Required work -> Copy out the items below with "x axis" swapped for "horizontal axis" wherever it occurs, and keep everything else unchanged.

--------------------------------------------------

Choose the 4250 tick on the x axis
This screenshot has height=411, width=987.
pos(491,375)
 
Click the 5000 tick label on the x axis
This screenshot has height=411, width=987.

--------------------------------------------------

Result of this exercise ->
Choose the 4250 tick on the horizontal axis
This screenshot has height=411, width=987.
pos(491,375)
 
Click the 5000 tick label on the horizontal axis
This screenshot has height=411, width=987.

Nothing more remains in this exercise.